This is what I mean by the "placeholder" functionality, we know that lifetime elision is possible in the case you've provided - thus we don't have to use named lifetimes, compiler's guess (the only one possible) will be the right one, but we still need to annotate that a borrow occurs on a syntactic level, hence we'd use the anonymous lifetime as a placeholder (which is exactly the wildcard thing).
Thanks a lot for the breakdown! For some reason even after years in the Rust community I still find RFCs, tracking issues, drafts, working group repos [...] quite difficult to wrap my head around and more often than not I simply fold.
That's an interesting point. Wouldn't that be an unwarranted narrowing of the type parameter's value though? I don't know if that's what you ment, but I guess nothing stops one from devising a type inference scheme with such a rule since this situation seems ill-defined in all sorts of ways.
Its impossible to provide an analogue for other type parameters, since no other type parameter can be omitted in function signatures, and functions form a boundary for type inference
How so? You cannot infer a value for that type parameter without an actual usage, It would be similar as to claim that in fn foo<T>() { }T should be () or String, it all depends on the context of the usage, no?

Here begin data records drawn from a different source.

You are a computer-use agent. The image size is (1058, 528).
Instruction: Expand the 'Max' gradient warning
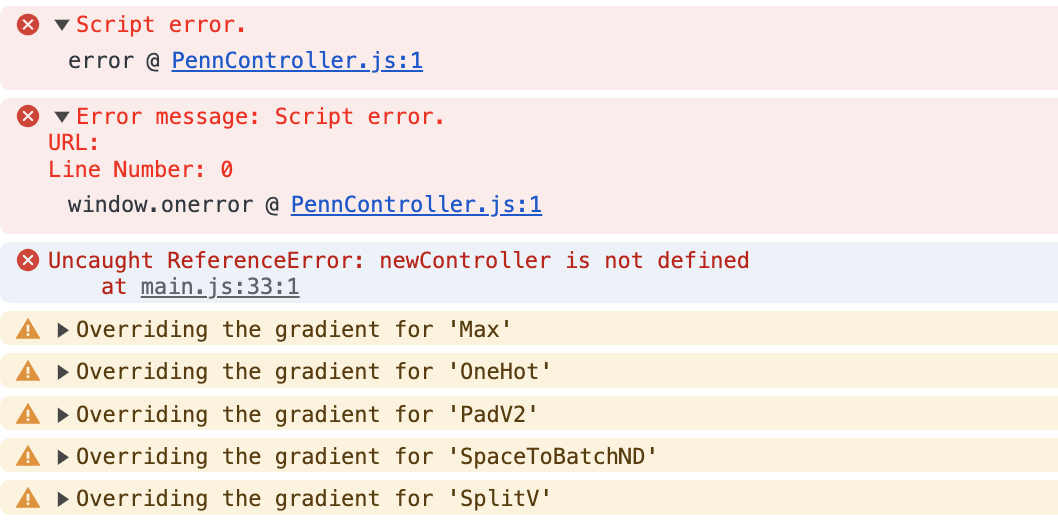pyautogui.click(x=63, y=330)
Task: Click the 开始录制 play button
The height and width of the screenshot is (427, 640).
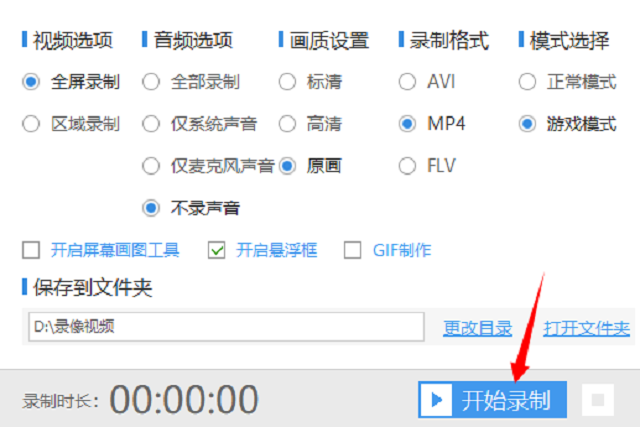Action: (x=492, y=399)
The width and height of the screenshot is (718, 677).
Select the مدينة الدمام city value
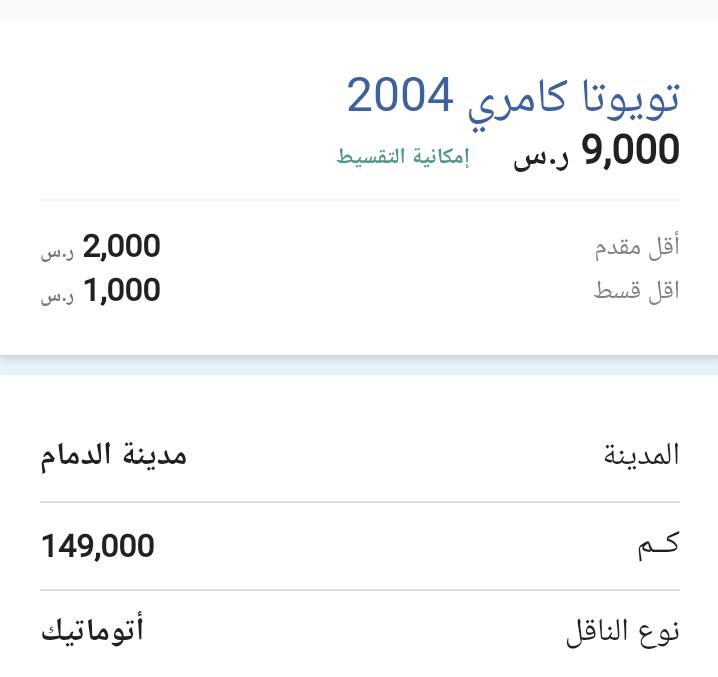pyautogui.click(x=114, y=456)
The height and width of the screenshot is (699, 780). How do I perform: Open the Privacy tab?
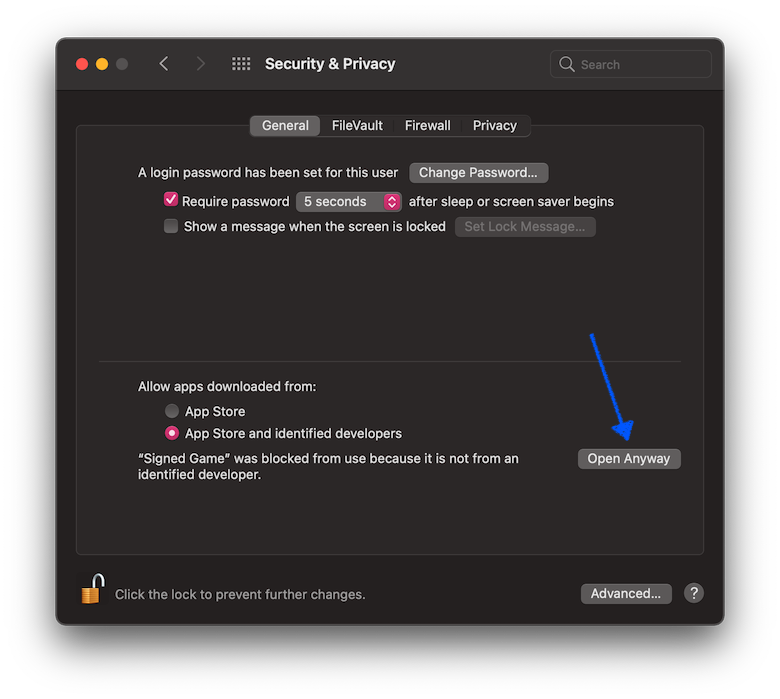(x=494, y=125)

It was a minor nit. I just meant there are different ways elision can be defined. The case was:
fn whatever(&self) -> Something<'_> { ... }
And you said:
we know that lifetime elision is possible in the case you've provided - thus we don't have to use named lifetimes, compiler's guess (the only one possible) will be the right one
But there is more than one way that the compiler could guess elision could be defined for the use case.
The '_ could be the same as the &self reference (what we have)
The '_ could be 'static
The '_ could be an independent lifetime variable
Elision could just not be defined for this case
More elaborate and silly possibilities like "the first lifetime parameter of Self if it has one" or "something from the trait parameters if present"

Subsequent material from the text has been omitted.